Neufeld has been riding since she was 14, first on the quarter horses her parents had, then on Appaloosas.
Her current horse, Lincoln, is 12 now, and Neufeld has had him since he was a green-broke two-year-old. With help from her riding coach, Kris Simpson, Neufeld trained him herself.
“I took him from a big scaredy-cat to being able to throw him in the horse trailer and go to these places and walk down huge concrete alleyways. He gets into a class and he gets looked at, he gets noticed, the judges like him.”
Lincoln gets three months off, from October to December. In January, she starts working with him again to get him ready for the show season. During show season, she rides him every day, anywhere from 30 minutes to an hour and a half. She works him in Western one day and English the next, to get him used to both styles of command.

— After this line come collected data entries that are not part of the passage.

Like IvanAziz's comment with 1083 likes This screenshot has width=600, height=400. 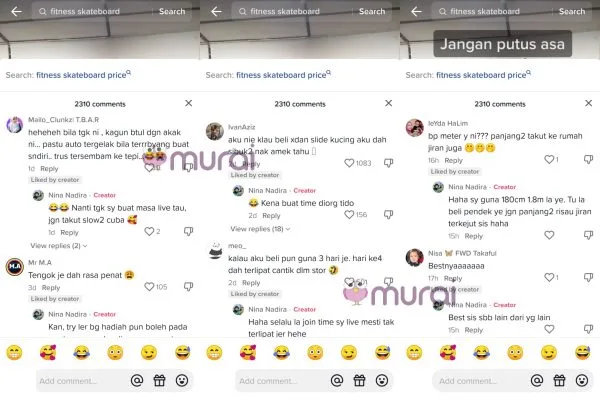coord(349,163)
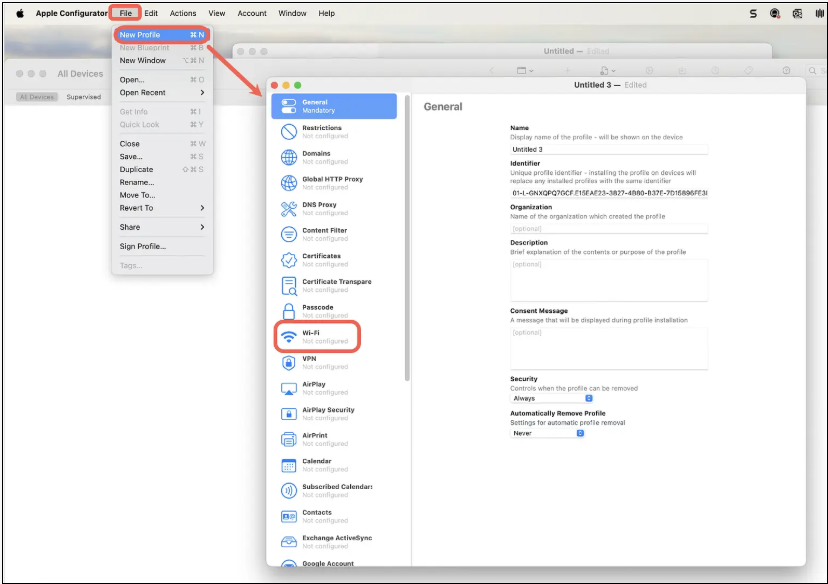The width and height of the screenshot is (828, 584).
Task: Open the Automatically Remove Profile 'Never' dropdown
Action: pyautogui.click(x=548, y=433)
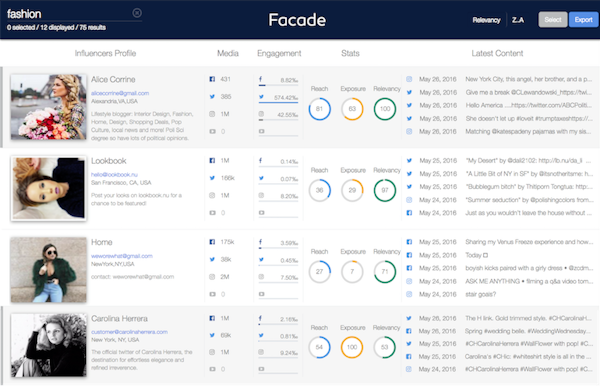Click Lookbook's Twitter engagement icon

click(x=261, y=178)
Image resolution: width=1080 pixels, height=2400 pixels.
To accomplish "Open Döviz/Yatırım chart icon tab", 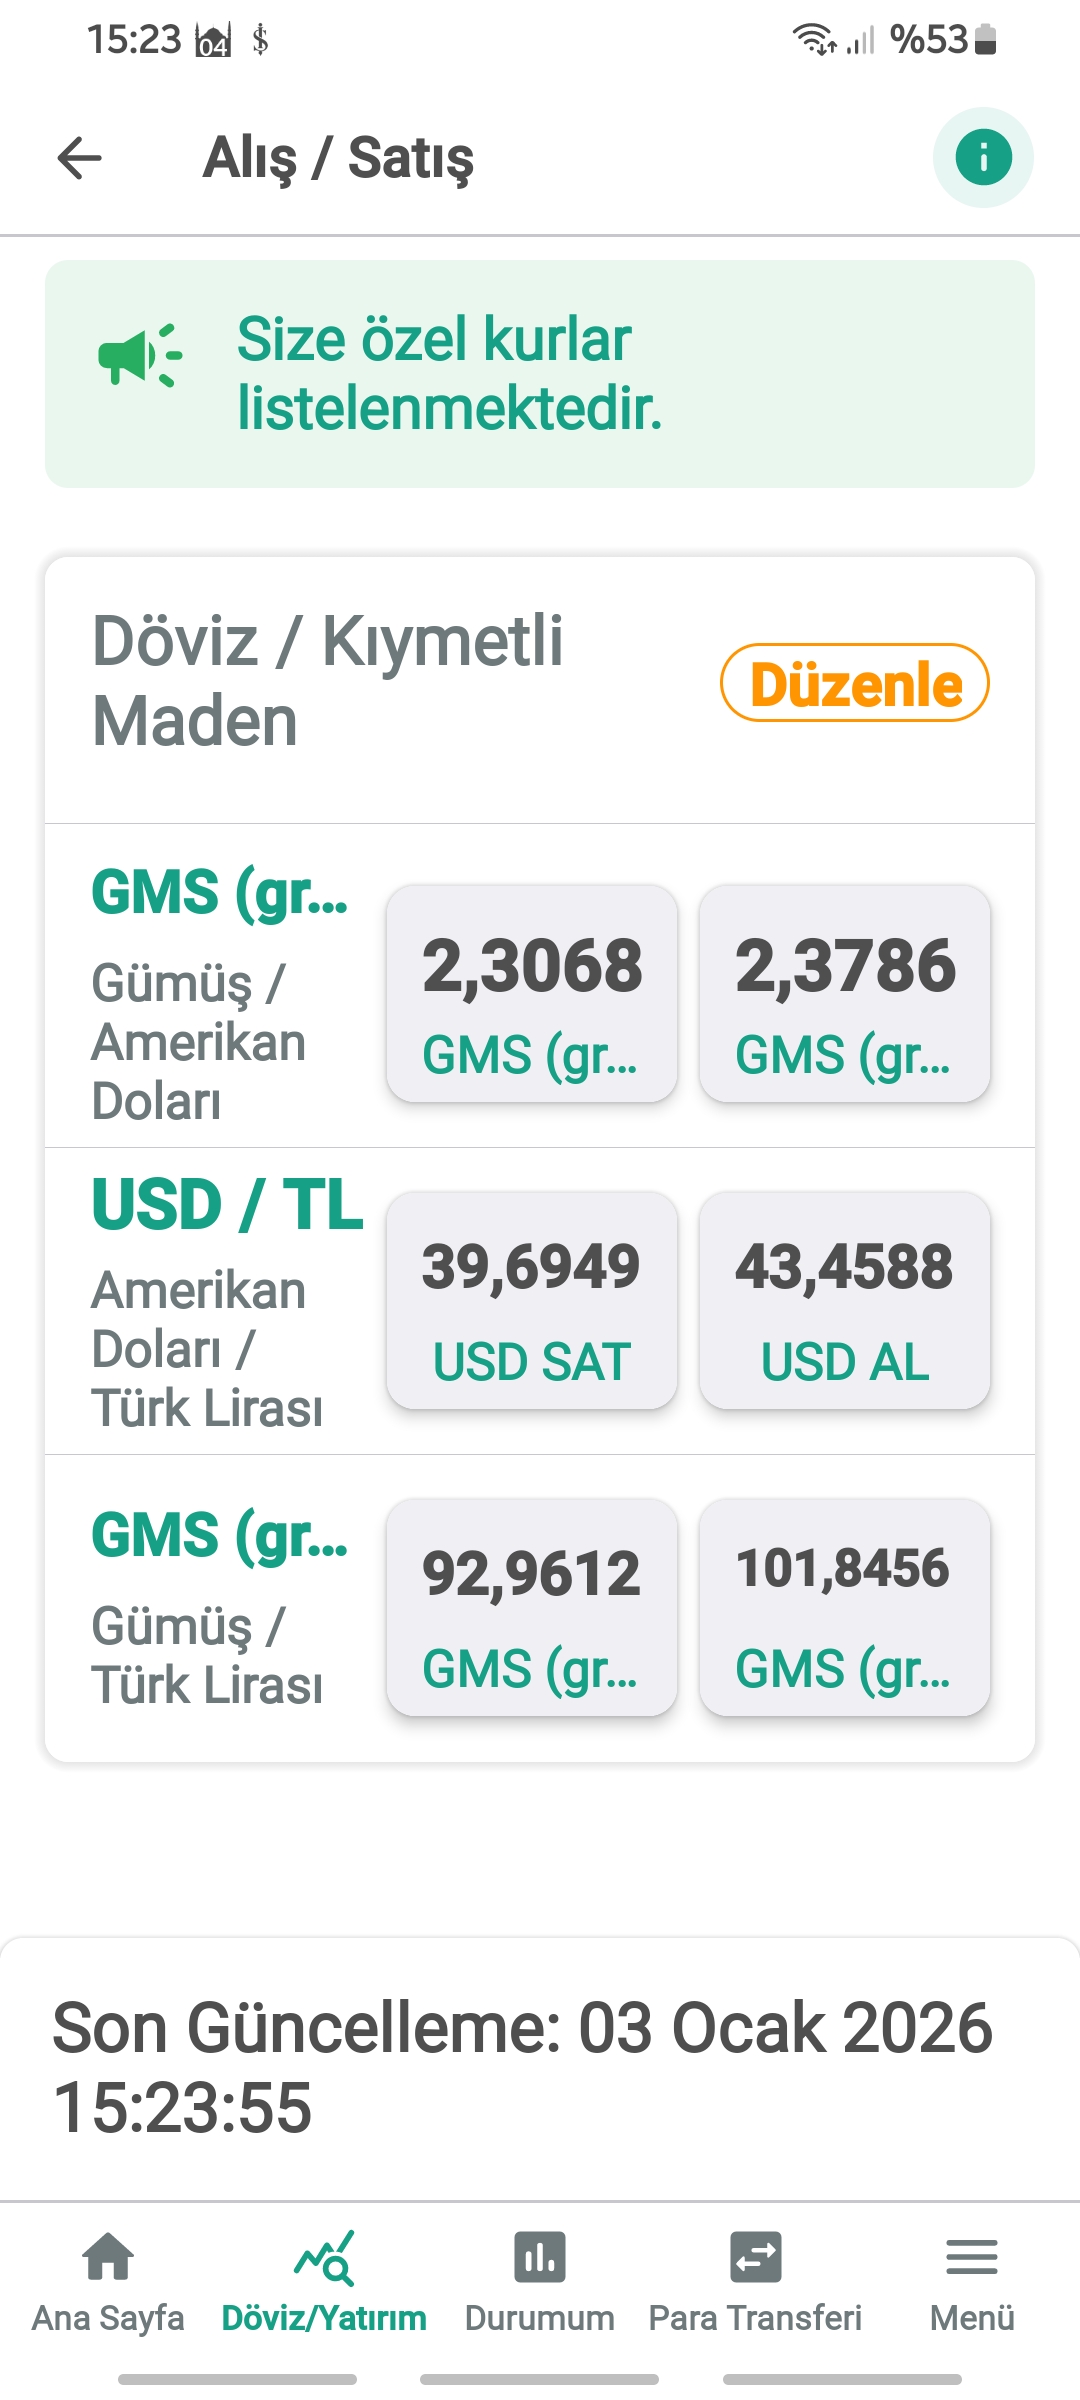I will pos(324,2257).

From local saddle club shows, Neufeld’s moved up to larger competitions. In 2007, she won the provincial title, a feat even more impressive because she’d given birth just two months earlier to her daughter Berlyn.
Neufeld and Lincoln were amateur champions at the provincials again this year, an accomplishment they repeated at the national championships in July. The national competition in Brandon was the farthest she’s ever travelled with her horse; it was a 36-hour-drive, non-stop to Manitoba.
Neufeld gives credit to her riding coach and her husband Andy, who looks after their daughter while she’s showing. And she doesn’t forget to credit Lincoln with doing a lot of the work.
“It’s just like people who do swimming or play hockey, he’s my passion.”